(Exercise): Write out every line of the material again, raising each coordinate number in the answers by 38. Leave the pictures out.

## Begin Data for this exercise

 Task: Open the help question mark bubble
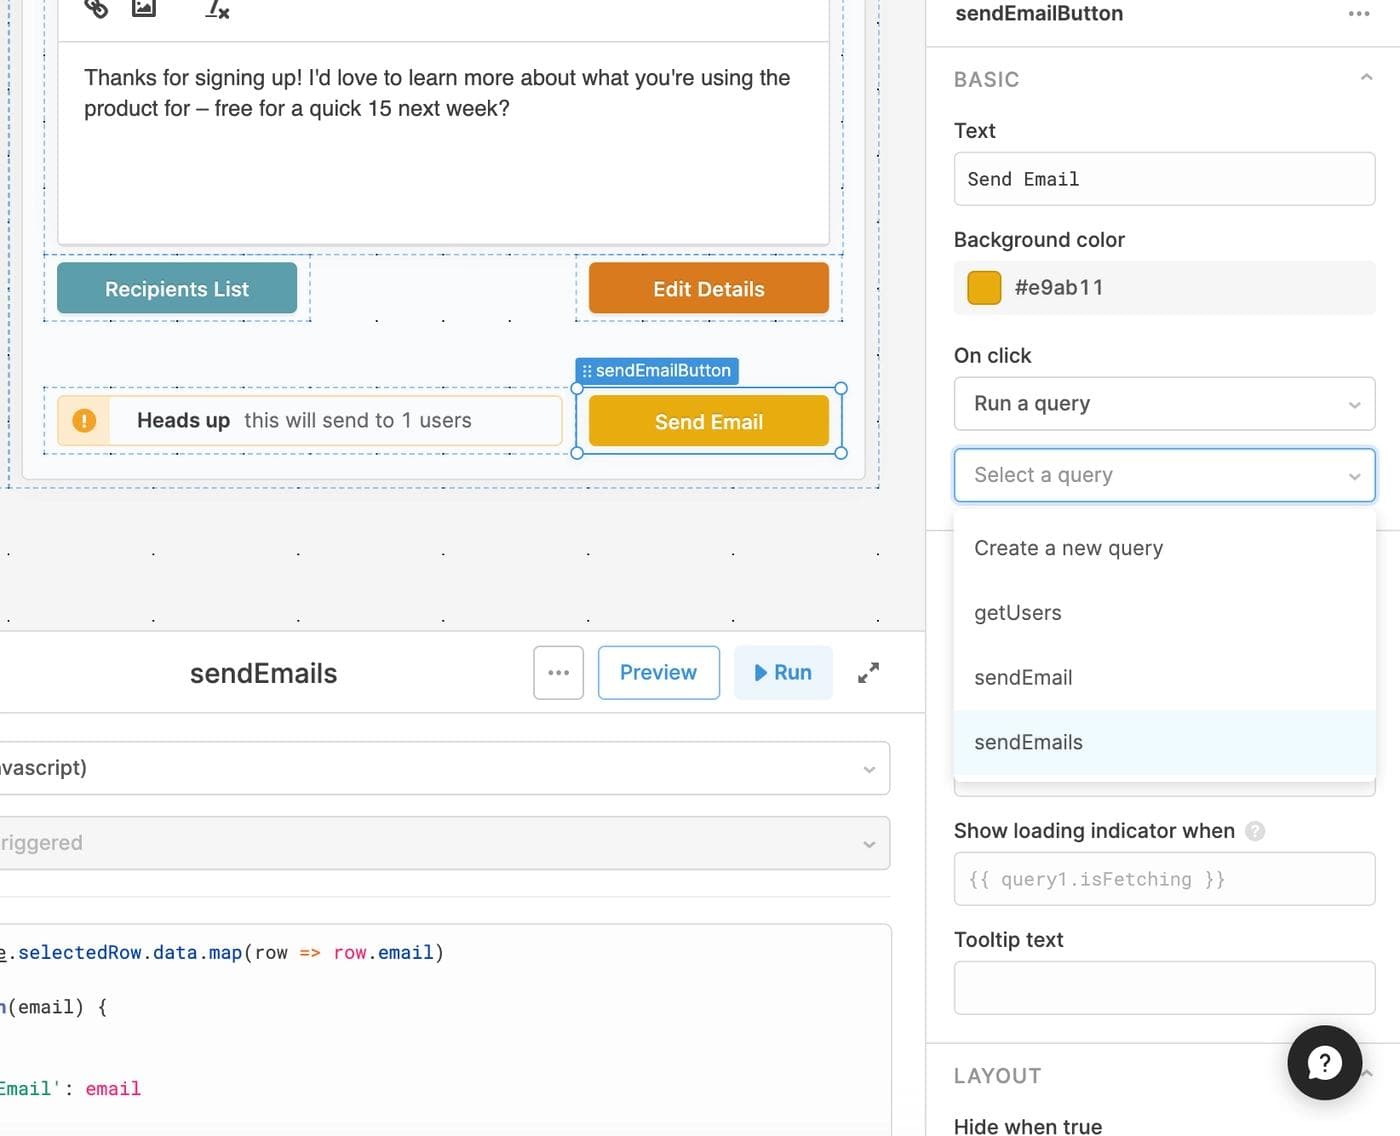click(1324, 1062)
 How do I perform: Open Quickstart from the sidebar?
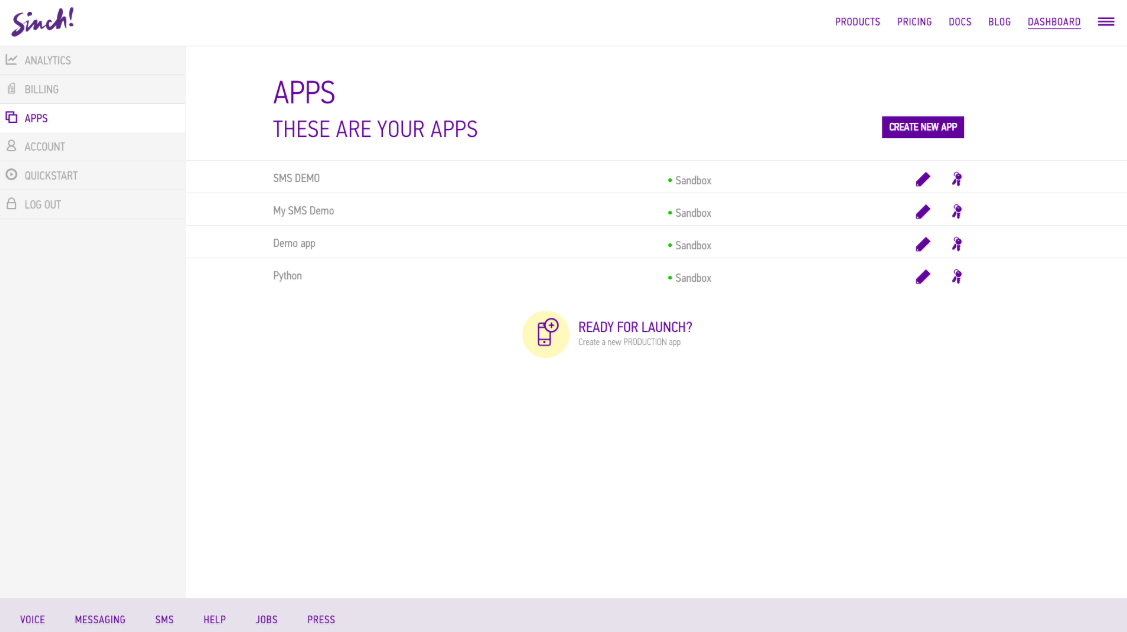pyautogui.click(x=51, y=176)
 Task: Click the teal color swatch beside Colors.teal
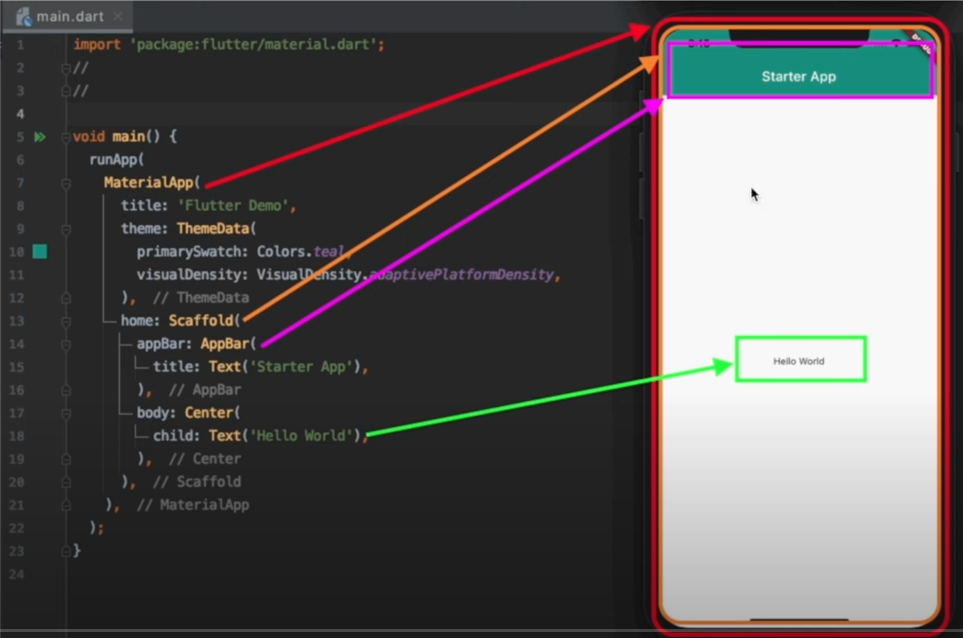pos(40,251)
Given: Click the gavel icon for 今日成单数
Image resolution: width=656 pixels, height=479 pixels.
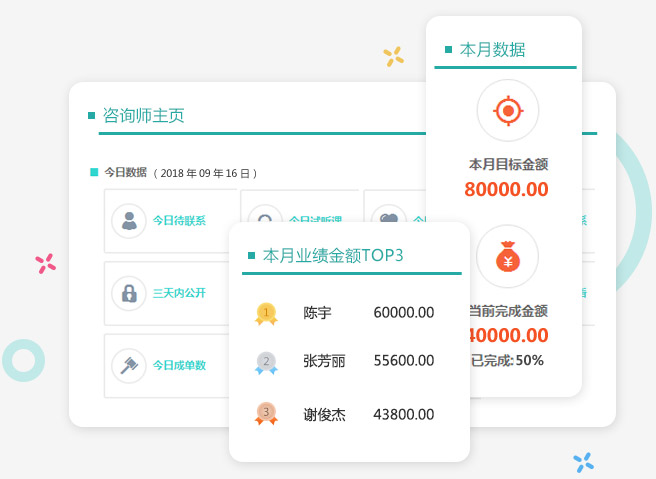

## End Data for this exercise

(Exercise answer):
 Task: Open the help question mark bubble
click(1362, 1100)
 How do I perform: Open Quickstart from the sidebar?
pyautogui.click(x=89, y=214)
 Task: Click the teal color swatch beside Colors.teal
pos(78,289)
Given: Click the gavel icon for 今日成单数
Image resolution: width=656 pixels, height=479 pixels.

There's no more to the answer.